Manufacturing News

Economic Slowdown Dwindles Emerging Auto Markets

As automakers desperately look to China to compensate for falling sales in the U.S., Europe and Japan, potential car buyers in the once-sizzling market are pulling back.

Smoke and flashing lights, dancing girls in white go-go boots -- the world's top automakers put on dazzling shows Tuesday as they wooed Chinese buyers with their latest models.

But for all the flash at this year's Guangzhou Auto Show, automakers face a dimmer outlook for global sales, even here in the world's second-largest vehicle market.

Just as General Motors Corp. and other manufacturers are desperately looking to emerging markets to compensate for falling sales in the U.S., Europe and Japan, potential car buyers in China, Russia and other once sizzling markets are pulling back.

With the economy slowing in China, people are worried about their pay and job security.
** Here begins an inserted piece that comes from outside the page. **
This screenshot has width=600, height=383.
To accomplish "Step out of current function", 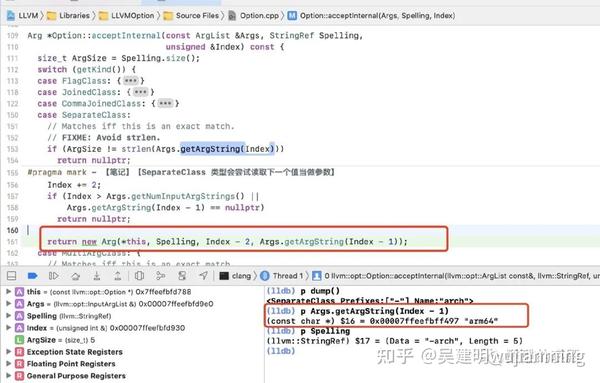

News about the global financial crisis and plunging markets is also undermining consumer confidence.

"I was planing to buy a Lavida two months ago, but now have just changed my mind," said Yang Hong, a senior manager for an audio equipment company in Shanghai, referring to a popular China-market model made by Volkswagen.

"It's not that I can't afford it, but I think it's not so necessary, so I can wait until next year," Yang said.

The big automakers' ability to weather the crisis hinges on drawing jittery customers like Yang back into dealerships, especially in China.

The urgency is particularly acute for America's big automakers -- GM, Ford Motor Co. and Chrysler LLC -- which have been battered by the U.S. economic meltdown and are lobbying the federal government for a $25 billion bailout that looks increasingly murky. GM has said it could run out of cash by year's end without government aid.

"We have to recognize that the U.S. is where the problem is now. We're growing in these other areas," said Robert Socia, vice president of Shanghai General Motors, one of GM's eight joint ventures in China. He spoke on the sidelines of the Guangzhou Auto Show.

While the company's worldwide sales fell 11 percent in the third-quarter, many developing country markets were still growing at double-digit rates: 15.1 percent in Russia, 15.5 percent in Brazil, 12 percent in China. India grew at a more modest 5 percent.

Sales outside North America accounted for 61 percent of GM's total revenues in the third-quarter of this year, up from 56 percent a year earlier.

Rival Ford is likewise looking to China for growth -- 30 percent in 2007 -- it can't expect to find back home.

"We're serious about this market. It's becoming really big and influential," said Nigel Harris, general manager for sales at Changan Ford Mazda Automobile Co., a joint venture in China.

Ditto for German automaker Volkswagen AG, whose sales through its numerous units and joint ventures climbed nearly 13 percent in January-October to 853,800.

China's total auto sales rose 11 percent in the first 10 months of this year. That's robust compared with the contractions in the U.S., Europe and Japan, but nowhere near the 18.5 percent increase seen last year.

Sales fell in August and September before gaining 8.37 percent in October, as controls on credit hit large car sales, while high gas prices dented purchases of economy models.

"Definitely the market now is slowing down," said Yale Zhang, a Shanghai-based analyst with CSM Worldwide. He expects sales growth to fall to single digits in 2008 for the first time this decade.

Other emerging markets are also getting hit. In Brazil, automakers are slashing production as sales plunge.

In Russia, which became Europe's biggest car market this year, dealers reportedly were turning truckloads of vehicles away, saying they have no room for them.

GM itself has invested billions of dollars in China, helping push sales there to 1.03 million units in 2007 -- a 12 percent share in a viciously competitive market.

GM introduced three models new to China on Tuesday at Guangzhou. The Buick Enclave, a luxury SUV, is exported from the U.S. The powerful Cadillac CTS-V, also U.S.-made, is designed to compete with the world's fastest sport sedans. The third vehicle, the Cruze, will be manufactured in Shanghai among other worldwide locations.

"As a major player, if you want to have further growth in the future you have to invest in this market," says Zhang of CSM in Shanghai.